GIVEN TASK 1: Which words or phrases does the McLuhan thread put in double quotation marks?
GIVEN TASK 2: Can you retype the McLuhan thread from "People complain about" to "media have changed."?

Understanding McLuhan (In Part) (1967) - applecore
http://www.nytimes.com/books/97/11/02/home/mcluhan-magazine.html

======
bluenose69
McLuhan had some ideas that stood the test of time, but his writing was always
a bit of a joke. This article quotes a paragraph that brings back memories of
youthful days spent trying to figure out just what he was going on about. Like
much of the art of the era, McLuhan's writing had the appeal of being
different and even a bit wild. Readers felt cool, swimming in hippy-dippy
confusion without having to drop acid.

------
diydsp
Reading McLuhan has had definite returns for me. The most bang for the buck is
_Understanding_Media_.

People complain about its difficulty, its seriousness, etc. It's not that
hard. He does use a few jargon terms, like "hot" and "cold." And their
meanings do change, but don't forget, the media have changed.

For example, Web 2.0 and search engines shifted the web medium to hot, from
cold.

In cool media, you have to fill in details yourself and "run it" yourself.

RECORDED DATA:
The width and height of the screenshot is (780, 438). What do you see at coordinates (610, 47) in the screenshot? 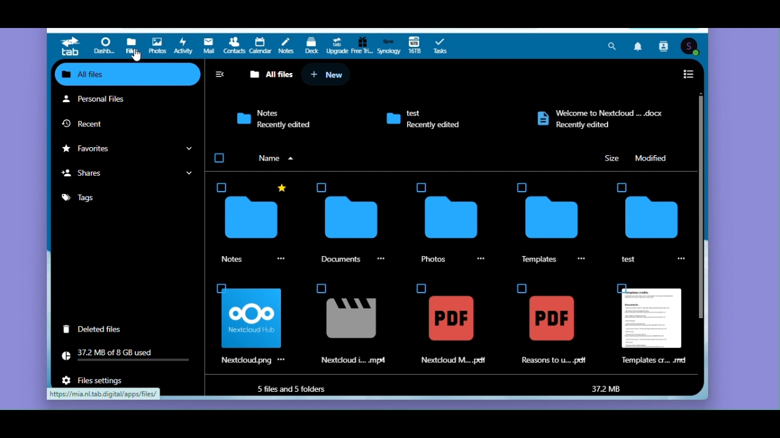
I see `Search` at bounding box center [610, 47].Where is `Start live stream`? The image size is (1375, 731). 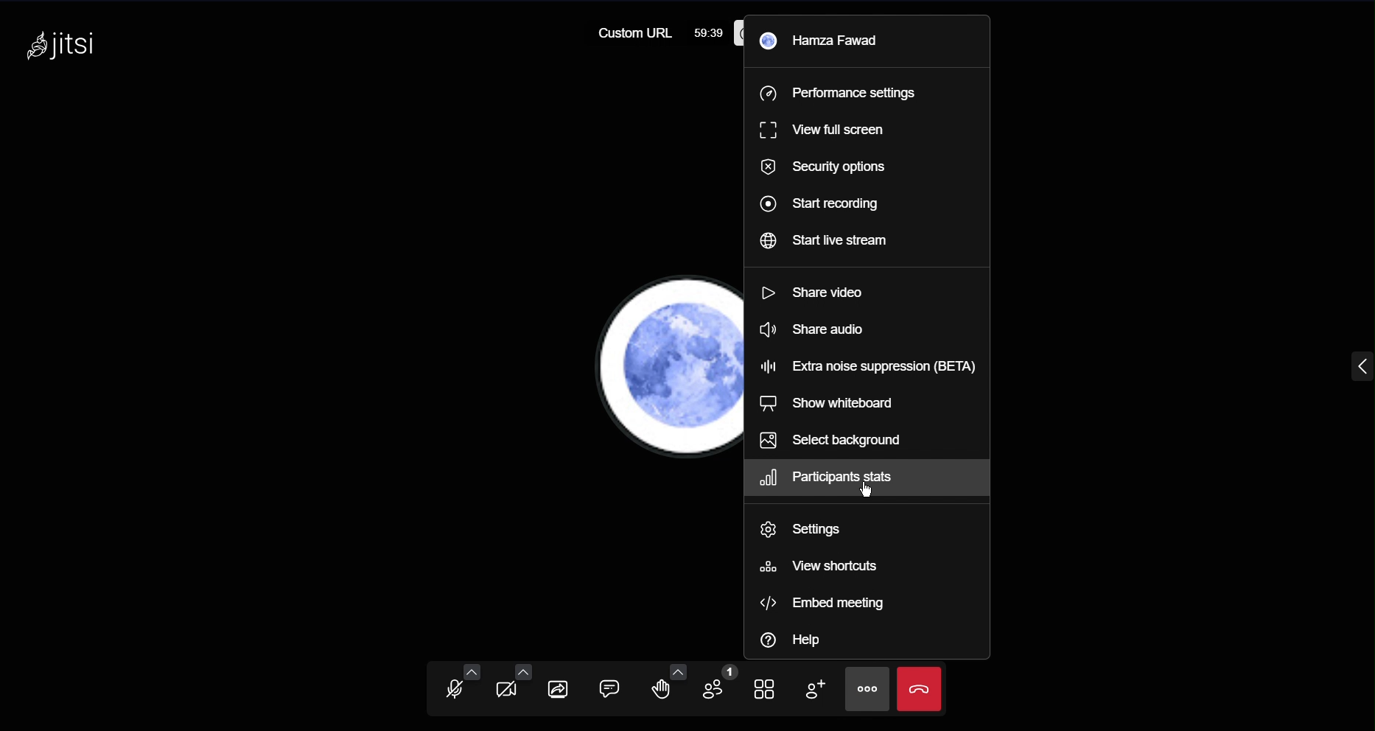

TASK RESPONSE 1:
hot
cold
run it

TASK RESPONSE 2:
People complain about its difficulty, its seriousness, etc. It's not that
hard. He does use a few jargon terms, like "hot" and "cold." And their
meanings do change, but don't forget, the media have changed.